Repeat every record exactly, omitting the pictures.

*** Opening of DATA EXTRACTS ***

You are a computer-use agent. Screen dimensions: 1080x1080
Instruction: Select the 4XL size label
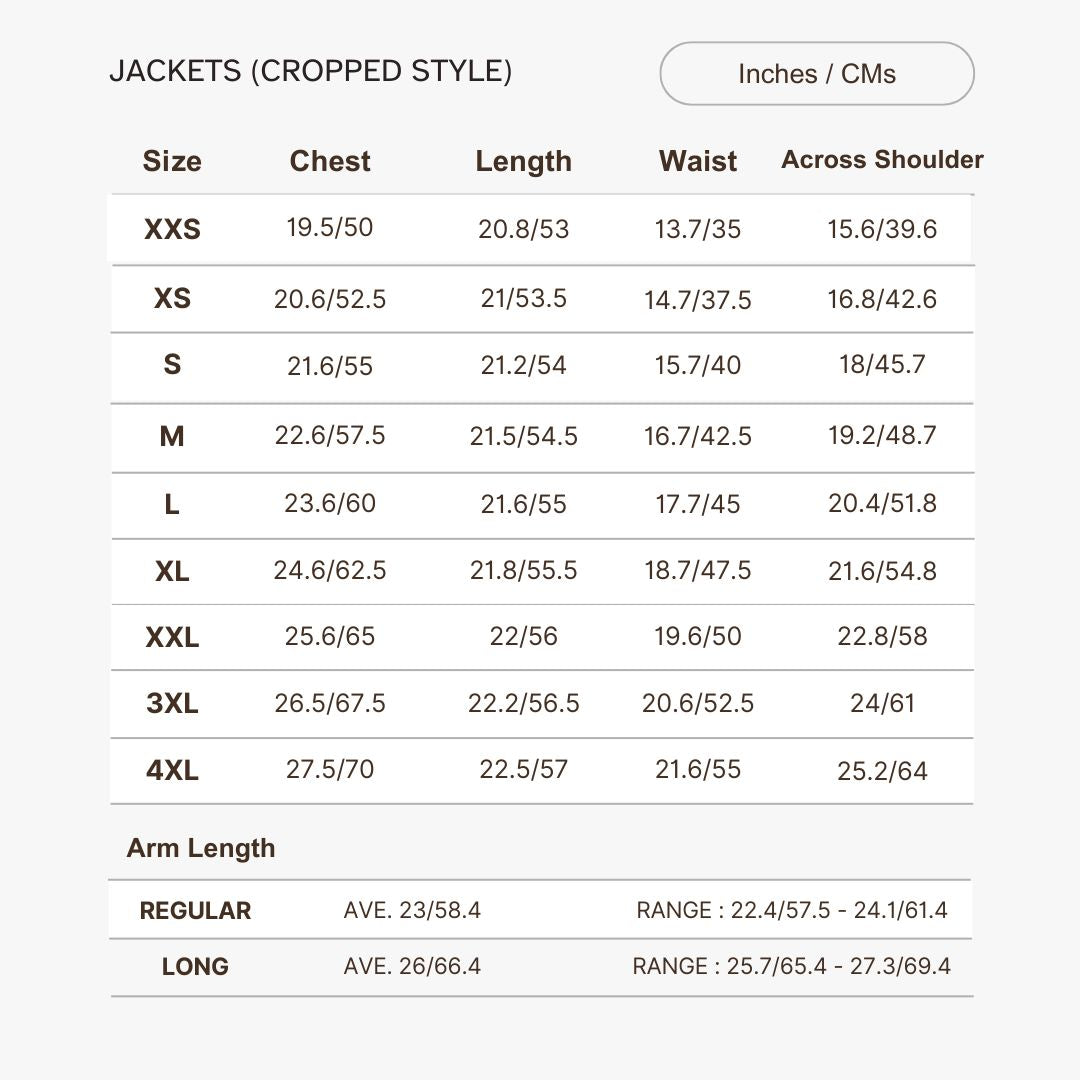(x=172, y=771)
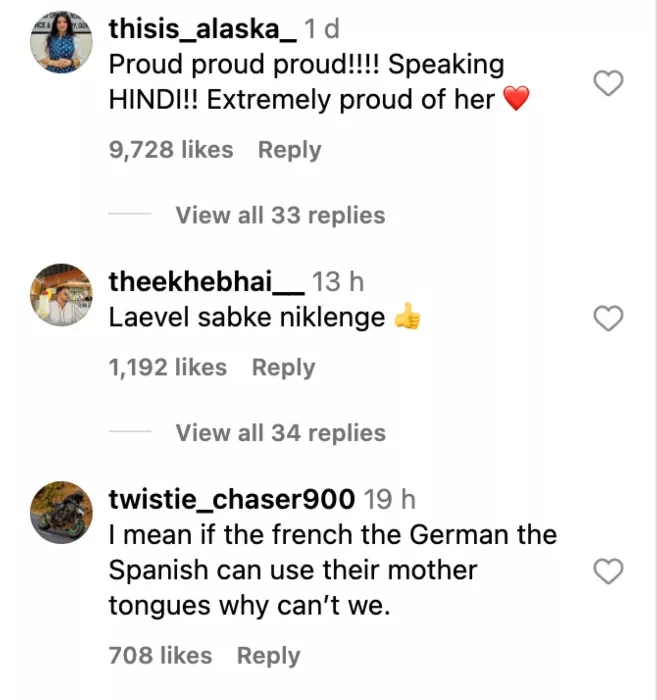Click the 1 d timestamp on first comment
The height and width of the screenshot is (700, 657).
322,30
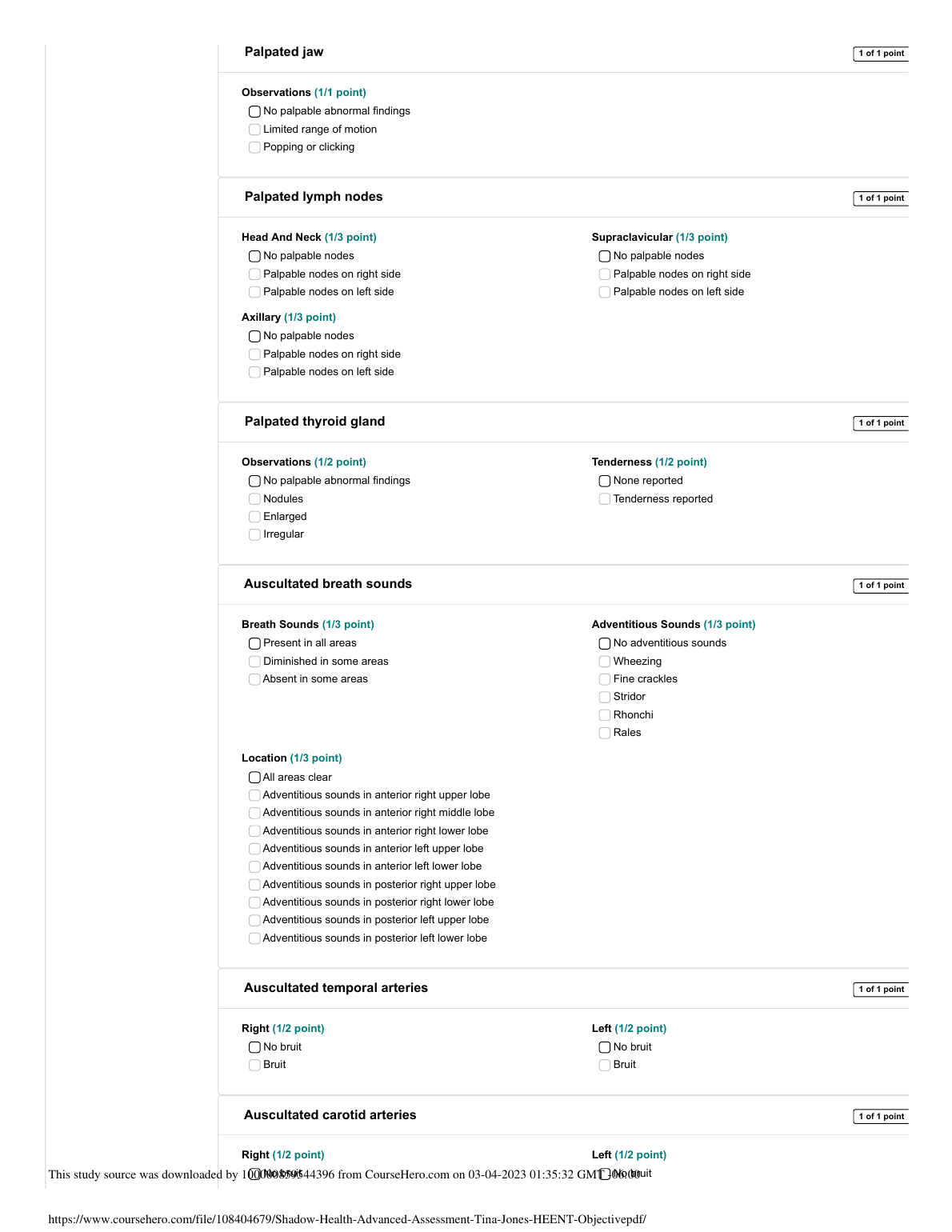Check 'Palpable nodes on left side' under Axillary
This screenshot has width=952, height=1232.
(x=254, y=372)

*** Close of DATA EXTRACTS ***

__EXERCISE OUTPUT__:
You are a computer-use agent. Screen dimensions: 1080x1080
Instruction: Select the 4XL size label
(x=172, y=771)
Click the 1 d timestamp on first comment
The height and width of the screenshot is (700, 657).
322,30
Check 'Palpable nodes on left side' under Axillary
This screenshot has width=952, height=1232.
(x=254, y=372)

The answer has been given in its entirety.